Away from home

Laguna, Philippines
Interviewed by Jane Pacaldo

“I came to America to seek for greener pasture and I will always be a Filipino and will not forget where I came from.” -MP-

            Most of us want a better future ahead of us and I'm one of them. I was born and was raised in the Philippines in the province of Laguna.  I lived in a simple and happy life, yet is was tough. Like  a roller coaster, it had ups and downs. My dad was worked as a member of the Armed Forces of the Philippines. He was a soldier battling for his beloved country. We lived through life by his low income. He was paid very little, just enough to buy and pay our daily expenses such as food, electricity and water bills, and tuition fees of my brothers. Planting vegetables out in our own backyard and selling  them in the market, was something that my sister and I strived for. To help out my father, my mom owned a mini store.  We didn't have a permanent place, moving from place to place. My dad was assigned into different places.

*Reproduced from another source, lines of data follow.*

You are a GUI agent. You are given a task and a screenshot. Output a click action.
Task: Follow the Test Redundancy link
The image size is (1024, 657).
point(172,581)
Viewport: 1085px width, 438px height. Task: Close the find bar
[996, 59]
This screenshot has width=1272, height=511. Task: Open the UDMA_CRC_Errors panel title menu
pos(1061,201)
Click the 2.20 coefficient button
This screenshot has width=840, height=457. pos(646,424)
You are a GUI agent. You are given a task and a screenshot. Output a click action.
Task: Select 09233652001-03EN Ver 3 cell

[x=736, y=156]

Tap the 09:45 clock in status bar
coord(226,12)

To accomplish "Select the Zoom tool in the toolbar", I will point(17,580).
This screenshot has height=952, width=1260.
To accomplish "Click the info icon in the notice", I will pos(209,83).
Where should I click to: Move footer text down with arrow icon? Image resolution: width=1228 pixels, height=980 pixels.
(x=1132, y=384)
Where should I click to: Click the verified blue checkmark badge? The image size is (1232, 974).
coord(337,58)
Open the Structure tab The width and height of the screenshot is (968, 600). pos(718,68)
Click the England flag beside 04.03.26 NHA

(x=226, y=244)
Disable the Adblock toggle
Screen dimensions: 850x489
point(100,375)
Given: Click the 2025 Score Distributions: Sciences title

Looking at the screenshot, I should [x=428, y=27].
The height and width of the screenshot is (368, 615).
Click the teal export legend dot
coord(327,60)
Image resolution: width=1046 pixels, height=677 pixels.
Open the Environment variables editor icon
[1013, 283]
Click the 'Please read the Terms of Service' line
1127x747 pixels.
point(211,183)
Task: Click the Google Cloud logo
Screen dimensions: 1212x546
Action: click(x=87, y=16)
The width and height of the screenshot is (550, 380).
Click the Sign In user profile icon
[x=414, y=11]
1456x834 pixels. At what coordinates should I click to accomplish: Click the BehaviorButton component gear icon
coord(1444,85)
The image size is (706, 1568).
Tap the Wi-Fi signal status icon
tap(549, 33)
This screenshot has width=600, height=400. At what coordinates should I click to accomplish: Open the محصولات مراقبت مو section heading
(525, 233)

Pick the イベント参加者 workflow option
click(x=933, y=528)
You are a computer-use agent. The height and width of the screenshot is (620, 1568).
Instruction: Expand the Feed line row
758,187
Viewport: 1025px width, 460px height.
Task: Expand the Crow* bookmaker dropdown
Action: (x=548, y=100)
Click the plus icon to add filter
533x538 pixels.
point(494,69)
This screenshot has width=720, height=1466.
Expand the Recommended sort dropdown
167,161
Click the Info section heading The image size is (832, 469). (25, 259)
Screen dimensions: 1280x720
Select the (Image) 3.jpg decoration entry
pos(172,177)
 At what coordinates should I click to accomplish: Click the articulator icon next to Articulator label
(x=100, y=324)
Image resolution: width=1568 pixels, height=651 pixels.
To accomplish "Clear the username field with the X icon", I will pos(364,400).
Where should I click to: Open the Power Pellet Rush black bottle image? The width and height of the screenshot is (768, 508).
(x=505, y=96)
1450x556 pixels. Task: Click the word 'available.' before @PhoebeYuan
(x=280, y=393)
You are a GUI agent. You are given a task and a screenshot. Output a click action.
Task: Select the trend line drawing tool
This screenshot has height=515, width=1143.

            Living inside a camp,  an army base, gave me the freedom to enjoy my childhood.  I was free, playing with my friends and siblings out in sun, running around, jumping and laughing with smiles on our face. We would play educational games, such as translating Tagalog words into English or vice versa. During my early years, I already have responsibilities to make. My mom made us to become responsible at home and at school. We we weren't allowed to watch the television until we were done with chores and homework. First, we had to do household chores. Cleaning the houses, mopping and sweeping the floor, washing a stack of dishes lying in the sink, and doing our laundry with my tiny hands with the help of  my sisters was my daily routine. As I grew up, I came to realize that education was something I can say a great heritage from my parents and will always value. I was able to complete my studies with the help  of my parents and just being there for me. By the way, I was already a mom before I finished college. It didn't interfere with my studies and actually it motivated me to go on with my studies.  Staying up late doing a pile of homework, reports, thesis and projects during my college years with my daughter on my side paid off. I graduated with a bachelors degree in business management. Even though I didn't achieve my dream of becoming a successful businessman, my degree helped me out with my current job as a customer's service associate.

            What was my dad making was not enough, so he decided to leave the Philippines with my mom. I was marriedthen, so I was not able to go with them. My dad had petitioned my whole family hoping that someday my family and I would feel the life in America. After fourteen years waiting, a man knocking on our door made a delivery. It was our visa. We flew to Manila to prepare our papers, which was far from where my family lived. “ Parang dumaan kami sa butas ng karayom” [It's like going through the hole of a needle]. It was hard yet it was worth it. We had to give up and pledge some of our lands we owned. We loaned just to have sufficient money that we need to fly here. Also, we owed from my brothers and sisters.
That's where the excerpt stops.